___ Records to process

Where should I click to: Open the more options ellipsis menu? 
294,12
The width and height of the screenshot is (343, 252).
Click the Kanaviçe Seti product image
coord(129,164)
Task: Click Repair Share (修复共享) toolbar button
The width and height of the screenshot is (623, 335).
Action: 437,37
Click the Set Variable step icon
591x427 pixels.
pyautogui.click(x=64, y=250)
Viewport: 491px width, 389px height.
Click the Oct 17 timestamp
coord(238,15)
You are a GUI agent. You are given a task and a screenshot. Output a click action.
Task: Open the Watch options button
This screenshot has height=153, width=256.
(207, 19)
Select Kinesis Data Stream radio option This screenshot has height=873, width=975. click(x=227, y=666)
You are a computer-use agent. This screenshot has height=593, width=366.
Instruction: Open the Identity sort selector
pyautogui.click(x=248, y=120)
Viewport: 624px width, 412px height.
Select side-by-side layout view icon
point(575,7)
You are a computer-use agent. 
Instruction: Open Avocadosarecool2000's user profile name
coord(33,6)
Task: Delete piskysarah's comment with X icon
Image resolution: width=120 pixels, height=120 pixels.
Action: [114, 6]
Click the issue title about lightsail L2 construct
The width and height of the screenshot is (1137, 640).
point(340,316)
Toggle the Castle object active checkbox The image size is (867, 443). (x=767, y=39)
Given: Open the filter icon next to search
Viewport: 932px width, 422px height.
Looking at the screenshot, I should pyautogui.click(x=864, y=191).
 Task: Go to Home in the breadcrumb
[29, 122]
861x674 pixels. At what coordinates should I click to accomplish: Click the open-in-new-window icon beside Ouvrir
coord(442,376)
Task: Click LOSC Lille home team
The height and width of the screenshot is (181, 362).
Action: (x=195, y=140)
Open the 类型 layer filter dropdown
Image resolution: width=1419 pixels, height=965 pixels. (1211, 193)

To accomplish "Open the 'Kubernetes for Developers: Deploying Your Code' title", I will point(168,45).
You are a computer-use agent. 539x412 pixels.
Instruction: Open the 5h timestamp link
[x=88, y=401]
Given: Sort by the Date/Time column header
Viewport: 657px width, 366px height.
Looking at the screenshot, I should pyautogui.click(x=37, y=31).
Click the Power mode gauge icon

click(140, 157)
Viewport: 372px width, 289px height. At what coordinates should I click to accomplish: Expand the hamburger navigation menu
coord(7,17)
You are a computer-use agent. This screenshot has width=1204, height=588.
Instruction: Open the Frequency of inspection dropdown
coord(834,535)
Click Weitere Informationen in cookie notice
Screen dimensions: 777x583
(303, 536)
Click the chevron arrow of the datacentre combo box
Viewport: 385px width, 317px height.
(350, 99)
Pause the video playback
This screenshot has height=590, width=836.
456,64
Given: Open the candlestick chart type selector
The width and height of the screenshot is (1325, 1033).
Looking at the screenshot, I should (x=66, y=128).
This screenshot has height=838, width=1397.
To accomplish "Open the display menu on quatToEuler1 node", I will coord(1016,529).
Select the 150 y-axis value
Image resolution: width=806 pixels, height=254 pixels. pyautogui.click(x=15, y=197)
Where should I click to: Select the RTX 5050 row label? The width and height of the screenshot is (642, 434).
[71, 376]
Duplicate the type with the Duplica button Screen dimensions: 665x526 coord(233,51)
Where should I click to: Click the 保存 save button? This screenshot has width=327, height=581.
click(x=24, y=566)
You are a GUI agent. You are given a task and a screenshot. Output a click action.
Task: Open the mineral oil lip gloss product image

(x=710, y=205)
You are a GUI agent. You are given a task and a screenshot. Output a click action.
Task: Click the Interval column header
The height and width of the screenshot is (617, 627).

______

Problem to work on:
In the entries above, identify every line with the string "column".

Exercise answer:
Given: Sort by the Date/Time column header
Task: Click the Interval column header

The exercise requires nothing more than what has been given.